The origins of Chuseok remain obscure. The festival dates back to ancient times with the full autumn moon had great spiritual meaning for the Korean people.

If we imagine an age before electricity or other modern amenities, the full moon at the time of the harvest was an awesome sight indeed that overwhelmed the viewer. The moon reaches its brightest on August 15th of the lunar calendar, and in the cold and clear air of fall, its cool rays embraced the world. Koreans feasted and danced with family and friends to celebrate the years harvest under the full moon.

Every Chuseok Koreans pile into cars, buses and trains to return to their hometown. The visit is absolutely obligatory and everyone leaves at the same time. Many spend ten or more hours on backed-up highways rushing to see relatives. Often they spend more time traveling than they have to be together.

The holiday is quite moving for families separated most of the year, especially as so many young people have moved to Seoul, but at the same time, it is also a source of immense stress for those traveling, and those preparing the elaborate festivities. To be on the safe side, many reserve a ticket a year in advance, or at least a few months in advance. Often the trip is so difficult that some are unable to be there for the holiday.

Although the trip is stressful, it all seems worthwhile once one is at home and surrounded by family. The holiday starts off with the ancestral rite called 'Charae.' Offerings are set before an altar representing the ancestors of the family. The tables are filled with a variety of traditional dishes which serve as an offering. The members of the Korean family thank their ancestors for the abundance of autumn harvest.

Then it's time for the grand feast. Unlike Thanksgiving or Christmas, it is breakfast, not supper, that is the climax of the festival. Family members select delicacies that embody the harvest such as rice produces, grains and fruits.

After this enjoyable experience, A visit to the graves of the ancestors follows this moment of family harmony. Families offer soju, a Korean alcoholic drink, to the deceased ancestors. They then share the task of plucking out the weeds and taking care of the overgrown grass near the grave.

Now, it' finally time for some fun. Nowadays, children have turned away from traditional games and dances, but many still do try them. The most common traditional dance is Ganggangsullae. In hand-in hand, children run around in circles while singing a song. Traditionally, village women initiated the dance under a full moon.

Another example of entertainment is Juldarigi, which is commonly shown in American culture as well. The family members divide into two teams and draw a line right in the middle. And the next step is?pulling: the team that can pull all opponents onto their side wins.

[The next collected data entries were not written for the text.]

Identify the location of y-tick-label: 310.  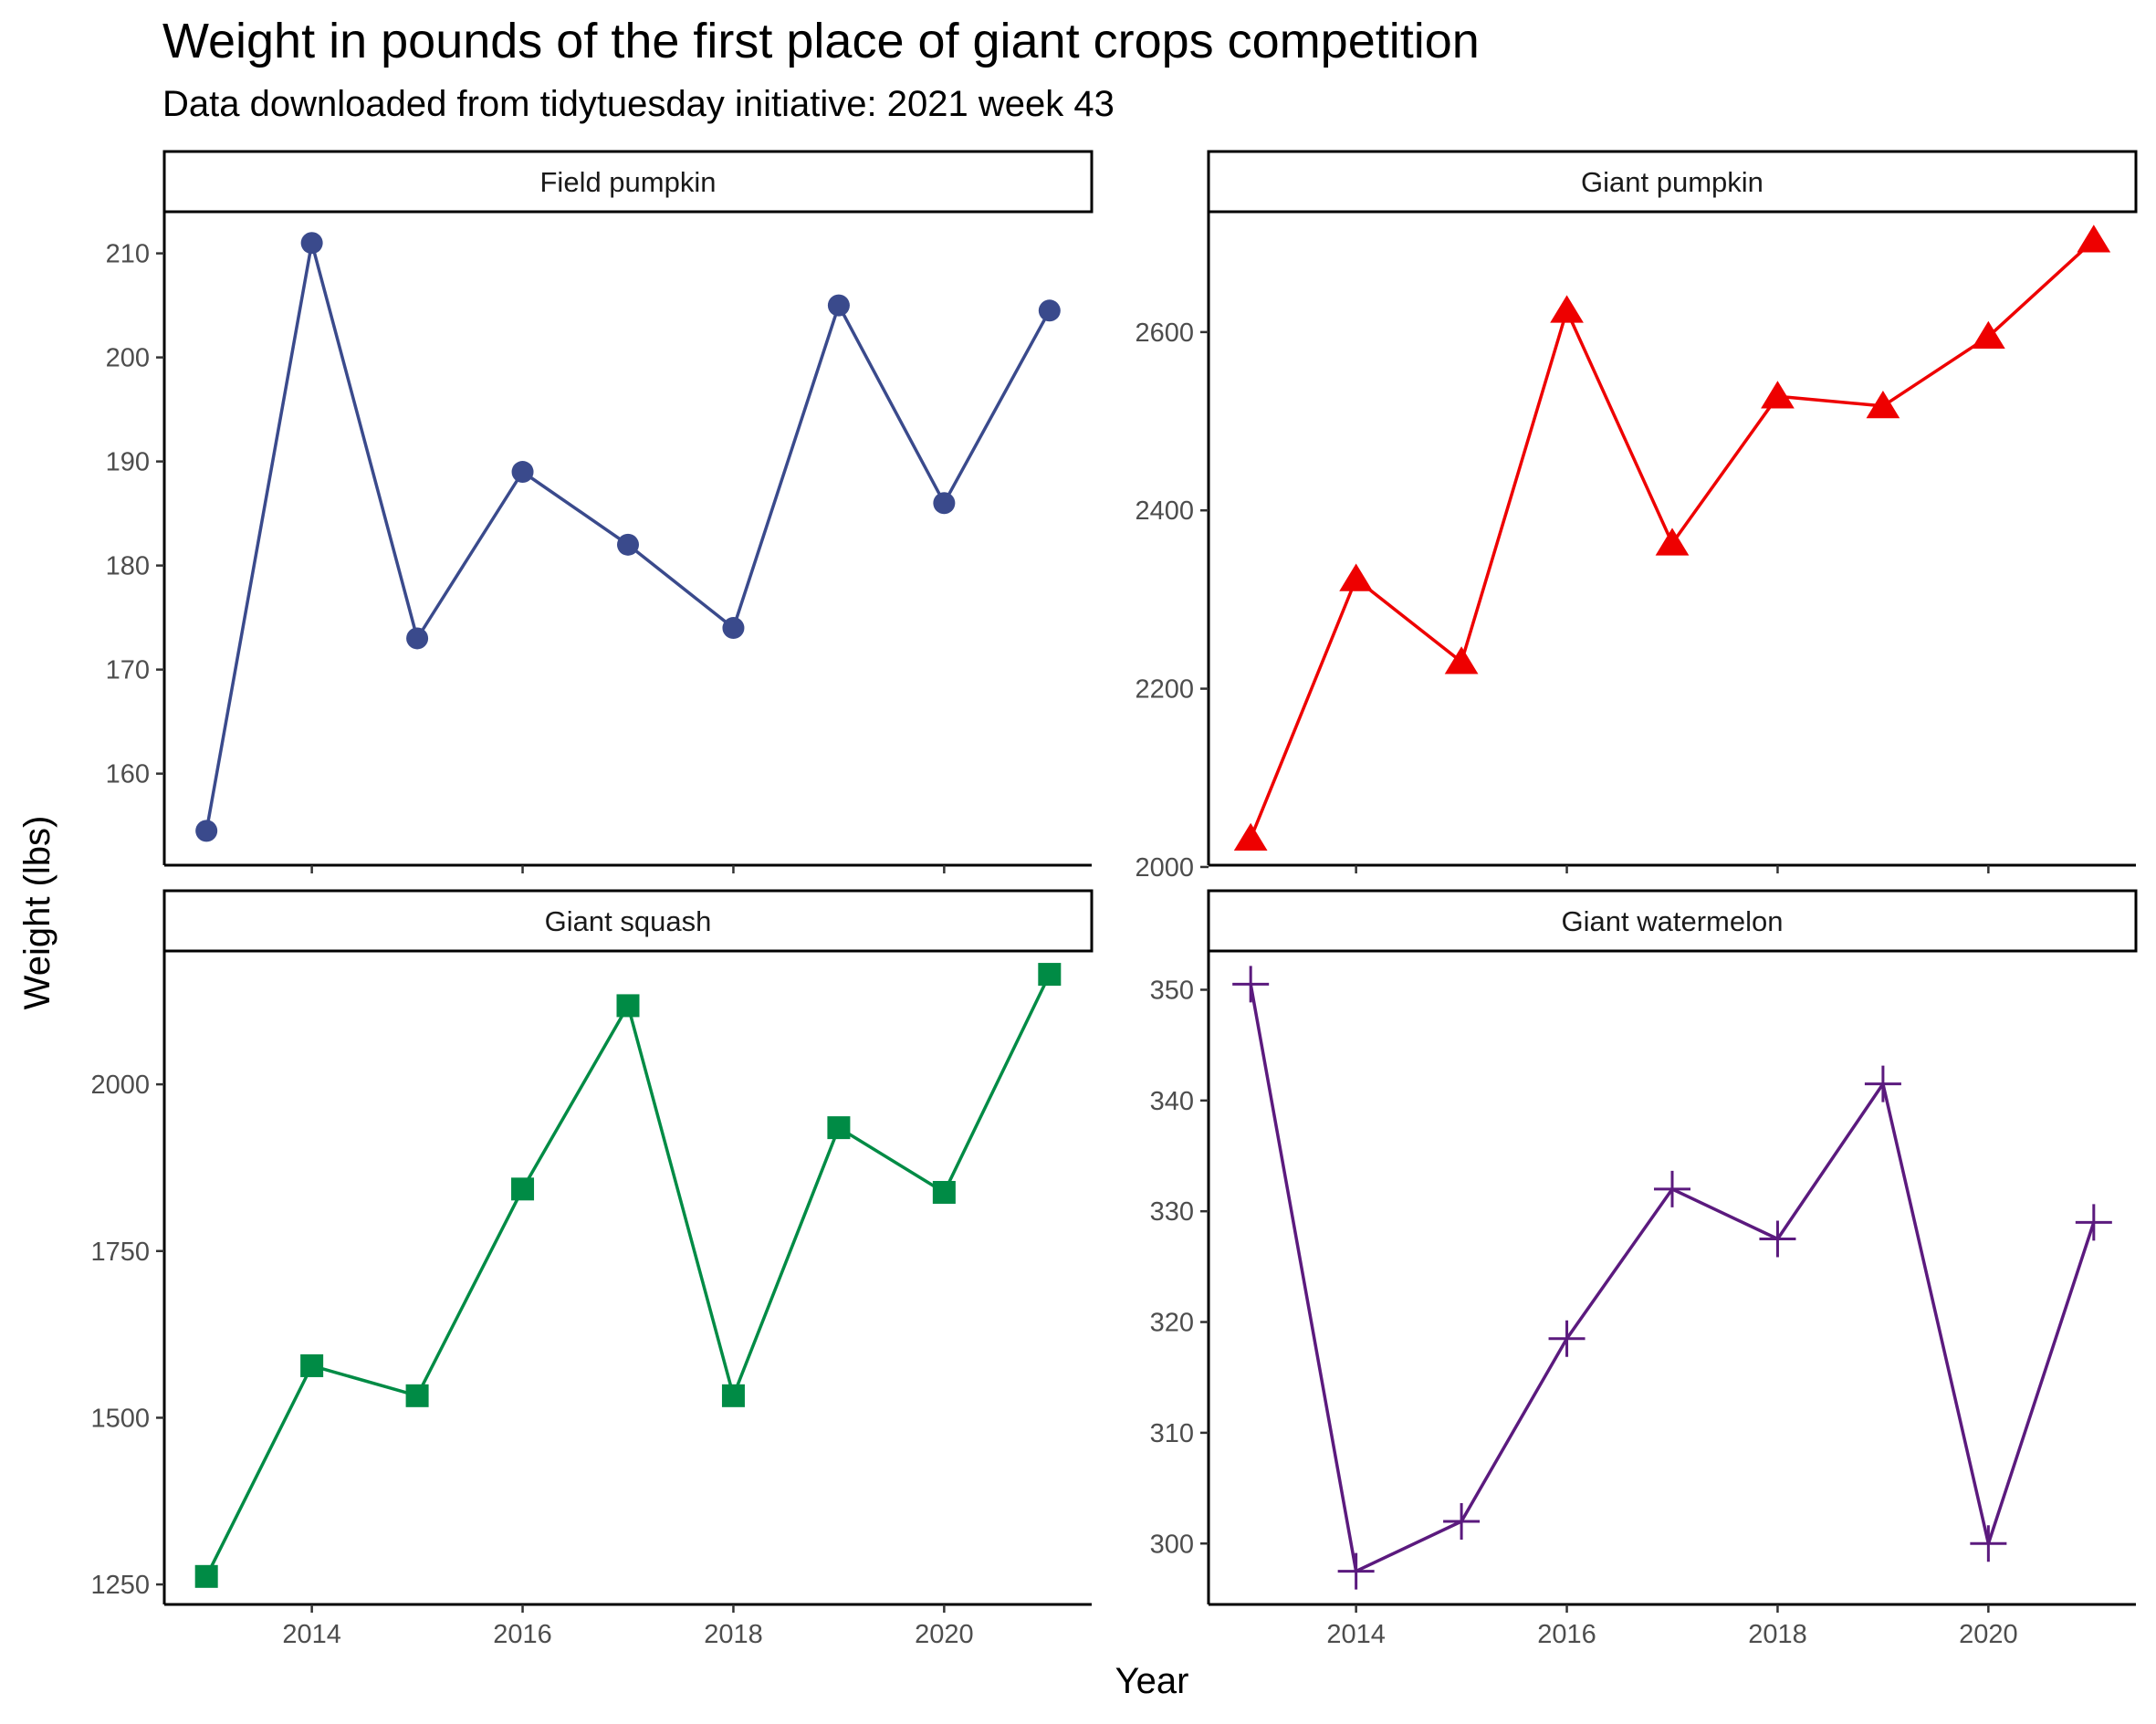
(1172, 1434).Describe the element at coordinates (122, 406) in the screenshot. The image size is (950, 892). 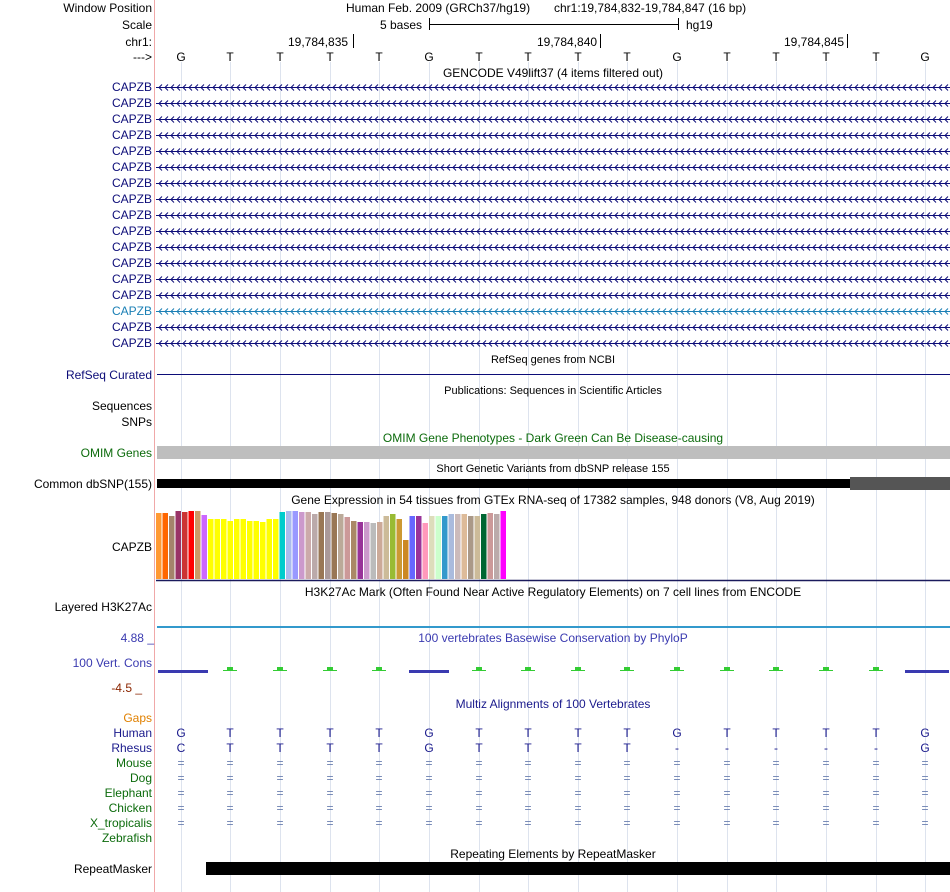
I see `publications-sequences-label: Sequences` at that location.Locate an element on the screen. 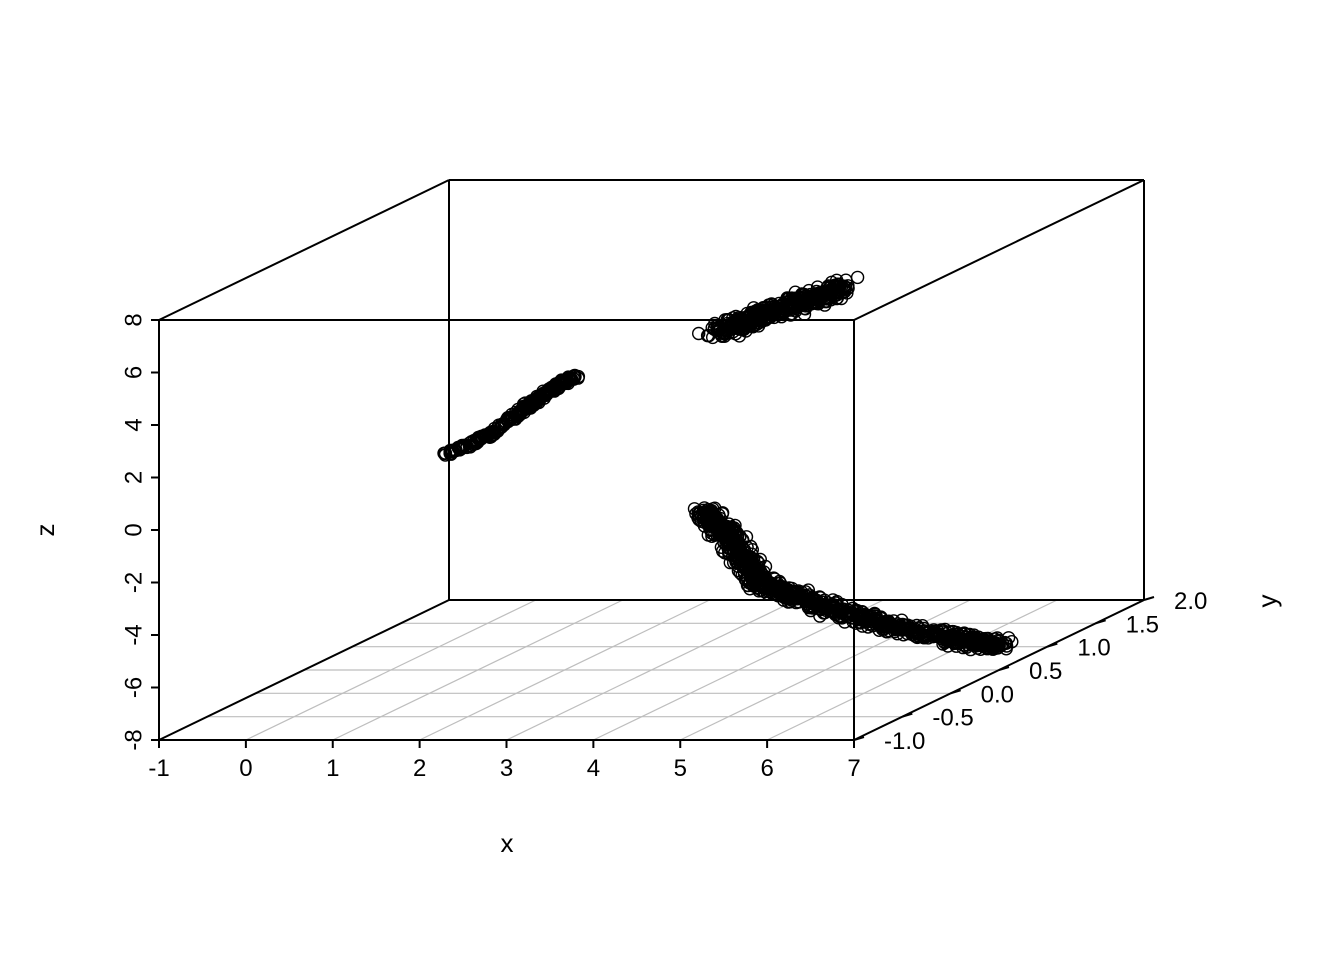 This screenshot has width=1344, height=960. z-tick-label: -2 is located at coordinates (134, 582).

It's that simple and it also unites the family members as a whole. More than any other holiday, there are elaborate myths regarding Chuseok. There is a saying that if someone can make a good-looking rice cake, they will eventually meet a matching spouse, but great consequences follow an ugly-looking one. Every one gives their greatest effort to create the best for this is a popular myth.

The rice cakes called 'Songpyun' are an essential part of the Chuseok menu.

Although the terrible traffic and the overwhelming crowds of people can be painful to get through, Chuseok presents more than enough reasons to look forward to it. It brings back the families once again to their hometowns next year?for another time of traditional excitement and appreciation.